Falou-se da depressão para mostrar que ainda somos muito ignorantes e insensíveis em relação às doenças mentais. Quem é esquizofrênico, borderline, sofre de pânico, é paranoico, tem bipolaridade, transtornos como estresse pós-traumático e tantos outros enfrenta incompreensão e ouve as mais variadas frases que demonstram desde ignorância até preconceito. A verdade é que a doença mental sempre foi estigmatizada e quem sofre de um transtorno, qualquer que seja, está frequentemente sozinho. Um bom exemplo de como a solidão é a companhia constante de quem tem doenças de ordem mental é o livro The Bell Jar, de Sylvia Plath, poetisa americana que cometeu suicídio. Neste romance, Esther, alter ego de Sylvia, sente-se presa numa redoma. E a verdade é esta: quem tem problemas mentais sente-se numa jaula invisível, num labirinto, enxerga apenas nuvens negras. Mostre a elas que o mundo é colorido e elas enxergarão tudo cinza, preto e sem graça. Dizer a elas que a vida é bonita e elas têm todos os motivos para ser felizes é tão eficiente quanto dizer a uma anoréxica que ela está um esqueleto vivo. Quem tem anorexia sempre se enxergará obesa e enorme. Da mesma forma, mandar alguém com doenças como depressão se animar equivale a mandar uma pessoa bulímica parar de vomitar. Não tem eficiência.

Certo dia, li o depoimento de um rapaz que fora abusado pelo padrasto aos doze anos, por cerca de um ano. Após descobrirem, ele ficou ouvindo apenas que tinha que superar e ser mais forte que tudo aquilo. Por anos, ele manteve a máscara de pessoa alegre e extrovertida, mas tinha pesadelos e vomitava vendo cenas de sexo. Como se vê, combater doenças mentais ou distúrbios provenientes de abusos como os sofridos por esse rapaz não depende apenas de "força de vontade".

Mesmo quando as pessoas que nos cercam têm as melhores intenções, elas podem nos dizer coisas inadequadas, que talvez façam com que nos sintamos piores.

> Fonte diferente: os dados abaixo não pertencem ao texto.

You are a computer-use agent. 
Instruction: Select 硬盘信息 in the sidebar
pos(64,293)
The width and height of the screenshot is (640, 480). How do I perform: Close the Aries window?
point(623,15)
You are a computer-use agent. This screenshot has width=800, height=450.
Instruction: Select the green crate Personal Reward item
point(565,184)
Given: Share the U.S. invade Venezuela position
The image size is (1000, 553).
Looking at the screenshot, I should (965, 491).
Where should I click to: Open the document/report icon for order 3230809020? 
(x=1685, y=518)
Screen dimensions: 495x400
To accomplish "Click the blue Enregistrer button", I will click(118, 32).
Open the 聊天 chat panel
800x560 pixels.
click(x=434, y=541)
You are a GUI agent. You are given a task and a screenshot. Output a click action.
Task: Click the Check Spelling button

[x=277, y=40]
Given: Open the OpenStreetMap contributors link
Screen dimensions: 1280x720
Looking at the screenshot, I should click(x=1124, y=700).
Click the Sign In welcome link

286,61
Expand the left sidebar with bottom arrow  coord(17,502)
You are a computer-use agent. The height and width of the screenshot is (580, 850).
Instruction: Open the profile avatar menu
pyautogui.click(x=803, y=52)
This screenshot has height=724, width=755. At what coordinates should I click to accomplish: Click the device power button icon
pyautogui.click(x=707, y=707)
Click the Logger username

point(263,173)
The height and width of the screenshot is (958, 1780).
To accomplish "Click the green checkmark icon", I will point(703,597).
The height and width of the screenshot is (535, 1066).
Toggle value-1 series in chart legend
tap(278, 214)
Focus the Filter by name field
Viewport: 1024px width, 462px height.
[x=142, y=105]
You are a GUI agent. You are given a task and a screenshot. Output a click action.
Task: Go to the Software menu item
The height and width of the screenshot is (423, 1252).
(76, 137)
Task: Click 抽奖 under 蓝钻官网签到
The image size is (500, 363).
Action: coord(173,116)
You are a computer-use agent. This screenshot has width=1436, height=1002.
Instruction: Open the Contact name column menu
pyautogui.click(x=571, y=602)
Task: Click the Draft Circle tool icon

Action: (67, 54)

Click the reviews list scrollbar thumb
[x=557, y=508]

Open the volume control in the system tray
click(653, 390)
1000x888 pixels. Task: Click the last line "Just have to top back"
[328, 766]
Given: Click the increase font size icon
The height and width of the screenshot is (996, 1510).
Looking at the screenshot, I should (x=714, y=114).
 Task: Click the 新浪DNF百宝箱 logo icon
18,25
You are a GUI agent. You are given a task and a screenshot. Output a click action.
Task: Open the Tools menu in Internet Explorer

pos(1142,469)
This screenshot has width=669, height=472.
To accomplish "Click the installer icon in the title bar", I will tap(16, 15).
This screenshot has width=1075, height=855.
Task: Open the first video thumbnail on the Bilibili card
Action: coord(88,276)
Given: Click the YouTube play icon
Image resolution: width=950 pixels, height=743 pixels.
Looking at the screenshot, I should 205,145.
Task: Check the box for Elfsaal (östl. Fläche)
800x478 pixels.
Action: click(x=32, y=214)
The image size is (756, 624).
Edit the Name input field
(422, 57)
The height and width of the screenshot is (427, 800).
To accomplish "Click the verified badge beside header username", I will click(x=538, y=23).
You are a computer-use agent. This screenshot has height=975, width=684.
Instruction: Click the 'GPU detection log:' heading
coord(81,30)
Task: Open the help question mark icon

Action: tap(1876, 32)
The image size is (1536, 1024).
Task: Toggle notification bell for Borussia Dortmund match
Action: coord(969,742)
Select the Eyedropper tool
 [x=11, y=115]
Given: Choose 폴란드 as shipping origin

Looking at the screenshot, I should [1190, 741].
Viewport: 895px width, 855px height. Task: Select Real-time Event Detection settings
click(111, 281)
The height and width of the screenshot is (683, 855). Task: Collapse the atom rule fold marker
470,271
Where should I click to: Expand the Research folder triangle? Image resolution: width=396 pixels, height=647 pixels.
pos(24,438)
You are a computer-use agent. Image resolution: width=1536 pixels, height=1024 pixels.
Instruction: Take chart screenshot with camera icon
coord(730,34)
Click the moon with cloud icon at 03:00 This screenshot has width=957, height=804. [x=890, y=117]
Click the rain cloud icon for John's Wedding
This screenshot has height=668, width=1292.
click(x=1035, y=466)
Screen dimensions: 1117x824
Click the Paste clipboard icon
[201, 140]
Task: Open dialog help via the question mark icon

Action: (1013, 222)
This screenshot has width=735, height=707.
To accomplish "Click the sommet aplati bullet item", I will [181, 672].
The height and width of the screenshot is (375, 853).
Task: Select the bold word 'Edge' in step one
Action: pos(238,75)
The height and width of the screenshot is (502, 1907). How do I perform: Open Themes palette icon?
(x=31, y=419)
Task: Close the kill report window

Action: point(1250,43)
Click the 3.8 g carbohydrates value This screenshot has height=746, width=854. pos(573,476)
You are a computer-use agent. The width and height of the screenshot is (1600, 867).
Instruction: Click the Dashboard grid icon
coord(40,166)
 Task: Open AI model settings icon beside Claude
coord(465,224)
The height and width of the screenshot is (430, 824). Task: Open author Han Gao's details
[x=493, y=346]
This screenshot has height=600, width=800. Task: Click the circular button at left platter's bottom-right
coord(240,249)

Pior é que podem ver a pessoa doente como alguém inconveniente, um peso, uma pessoa que dá trabalho.

E talvez soe surpreendente mas é verdadeiro: muitas vezes as pessoas enlouquecem por causa da pressão psicológica exercida pelos que convivem com elas. E essas pessoas que nos enlouquecem são as que mais reclamam quando veem o resultado de seus atos insensíveis. Quantas esposas não se tornam desequilibradas por causa dos maridos ou filhos maltratados e abusados (física e psicologicamente, não entraremos na questão do abuso sexual) não se tornam depressivos e desenvolvem problemas como automutilação, neuroses e psicoses? Ninguém enlouquece sozinho. A piração é resultado da conjunção de fatores externos e internos. Mas todo mundo fala do doente mental como se ele fosse o culpado por seus problemas. Sejamos sinceros. A gente pode dizer que quem tem câncer de pulmão adoeceu por causa do fumo, mas não pode falar de quem tem problemas de ordem mental como se a pessoa tivesse desenvolvido o distúrbio porque quis. E ninguém, mesmo as pessoas que se dizem "fortes", estão imunes a isso. Aliás, consideremos um problema muito sério dos nossos tempos: o aumento do suicídio no mundo, especialmente entre os jovens. Isso é fraqueza, frescura? Não, a pessoa com problemas tem que ser ajudada. Infelizmente, quem convive com ela nem sempre tem sensibilidade ou solidariedade para lidar com ela, que pode se enxergar como um peso inútil na vida dos outros. Suicídio não é sinal de fraqueza. A pessoa se matou porque não aguentava mais. O doente muitas vezes vê-se mergulhado num lago negro, do qual tenta sair mas não consegue, porque mãos invisíveis o puxam para baixo. Ele não respira, não vê nada além do seu sofrimento.

Por que continuar estigmatizando os que têm problemas mentais, da depressão à bipolaridade? Ninguém estigmatiza quem tem diabetes ou pressão alta. A nossa sociedade não pode mais ignorar quem precisa de ajuda. Quem tem problemas dá gritos silenciosos que precisamos ouvir antes que a pessoa se veja presa num labirinto criado por seu desespero.